De bruits et de chefs-d’œuvre

Ah oui, il fait beau. Faut voir la grosseur des bateaux de croisière qui mouillent au large. Des monstres flottants. Le festival est parti sur ses rails, avec coups de coeur des uns qui valent bien les déceptions des autres. Les festivaliers ont cessé de cogner sur Grace de Monaco. Ça devient sérieux en salles.

 

Bien des Français n’en ont ici que pour Timbuktu du Malien Abderrahmane Sissako. Le cinéaste avait pleuré jeudi en évoquant les djihadistes venus torturer et tuer des villages entiers, sujet de son film. Ce qui émut tout le monde. La ferveur d’accueil apparaît plus politique que cinématographique, car ce beau film touchant avait aussi ses naïvetés. Certaines voix lui accordent la Palme sans avoir vu l’ensemble de la sélection. On se garde une gêne !

 

Mathieu Amalric, primé ici en 2010 avec son son époustouflant Tournée, s’est fait recaler à Un certain regard en adaptant Simenon. Avec La chambre bleue, il a glissé aux antipodes de son exubérance passée, se faisant chirurgical, glacé. Effet de balancier.

 

Le souffle du sublime

 

Il y eut bel et bien un grand film vendredi et en compétition encore : Winter Sleep de l’immense cinéaste turc Nuri Bilge Ceylan, qui vole de chef-d’oeuvre en chef-d’oeuvre et moissonne les prix. Des lauriers à Cannes pour Uzak, Les climats, Les trois singes, Il était une fois en Anatolie. Puriste du cadre et de la lumière, cet émule d’Andreï Tarkovski est d’un perfectionnisme qui confine à l’épure.
 

Winter Sleep, inspiré par Tchekhov dans toutes ses fibres, est le film le plus long de la Sélection : 3 heures 16 min qu’on ne verra jamais passer.

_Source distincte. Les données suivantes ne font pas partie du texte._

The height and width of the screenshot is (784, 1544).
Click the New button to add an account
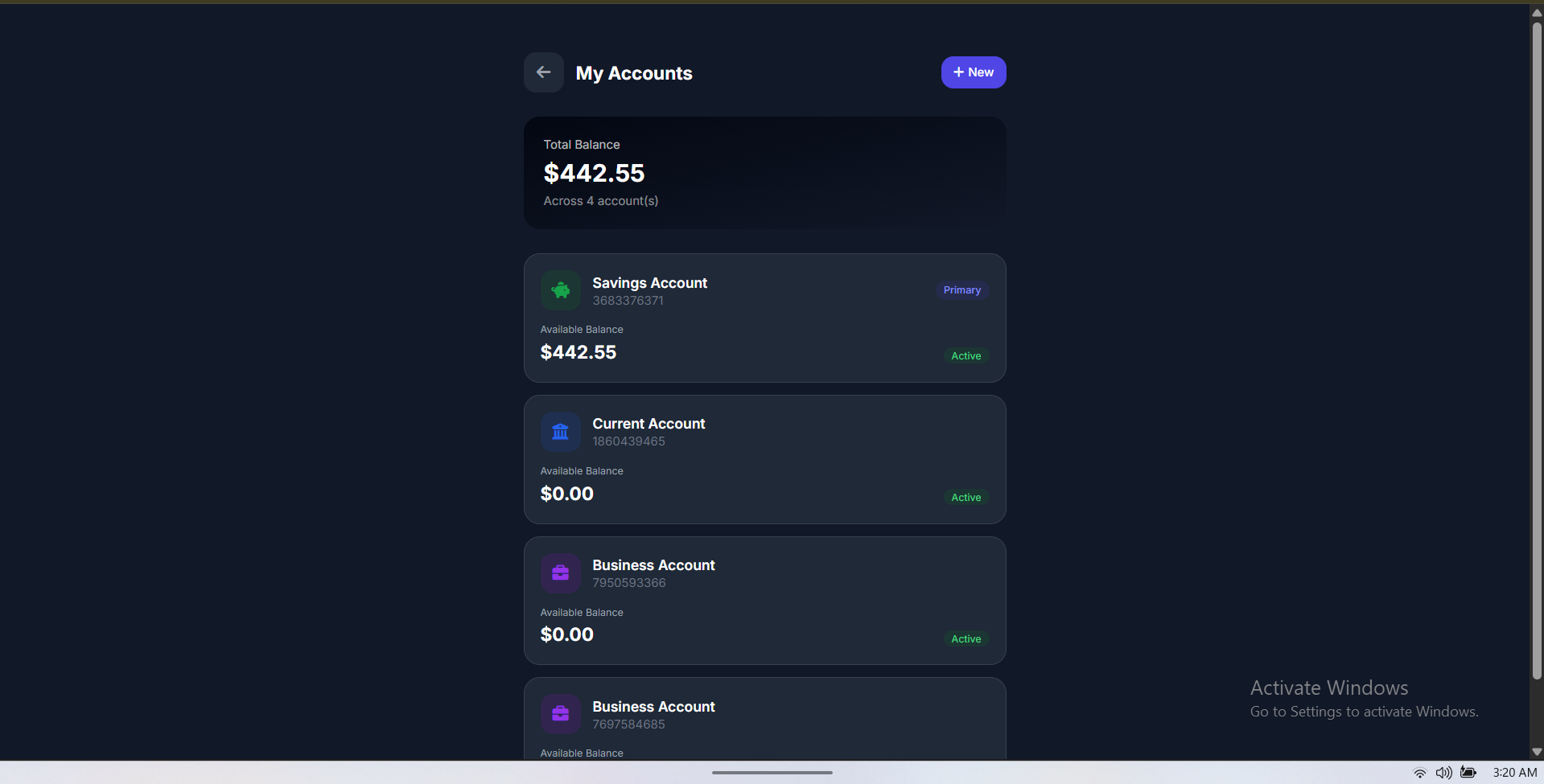coord(973,72)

Et c’est magnifique, dans le cadre ahurissant d’un hôtel en plein village troglodyte d’Anatolie. Les lieux appartiennent à un comédien à la retraite, écrivain, intellectuel, notable, puissant, séduisant, riche (Haluk Bilginer, fantastique acteur clone d’Omar Sharif) qui vit avec sa jeune épouse en état de quasi-séparation, aussi avec sa soeur, une femme solitaire, blessée, blessante.

 

Sous la neige qui tombe, au milieu de cette beauté que la caméra magnifie, ils se disent des choses terribles, irréparables. Les dialogues nombreux sont d’une puissance inouïe, sans fard, à coups de vérités insoutenables, comme chez Bergman. Les hommes et les femmes en guerre, les classes sociales aussi.

 

Winter Sleep est un film brillant sur l’orgueil qui sépare ceux qui pourraient s’aimer. Il aborde des questions fondamentales, métaphysiques, morales avec inquiétude, mais aussi des notes d’humour absurde, opposant les désirs humanitaires de la femme à la mauvaise foi absolue du mari, un personnage que Ceylan taille en pièces avec une délectation contagieuse. L’ombre du Citizen Kane d’Orson Welles flotte, avec même un rosebud» à sa clé.

 

Cet hôtel et les maisons autour, fief du grand homme, lui permettent à la fois de plastronner avec ses théories prétentieuses et de saigner à blanc les pauvres locataires, infiniment plus fiers (refusant de s’agenouiller, crachant sur la charité) que ces oisifs cousus d’or qui les exploitent. Nuri Bilge Ceylan montre une telle ampleur dans ses questionnements philosophiques, ses décors, sa musique subtile, sa plongée psychologique en eau profonde, son approche de la beauté étreinte à bras-le-corps pour en faire un ornement dont les humains sont indignes, qu’il atteint au sublime. Il nous offre un film immense, le meilleur de la sélection cannoise jusqu’à maintenant. On s’incline devant lui.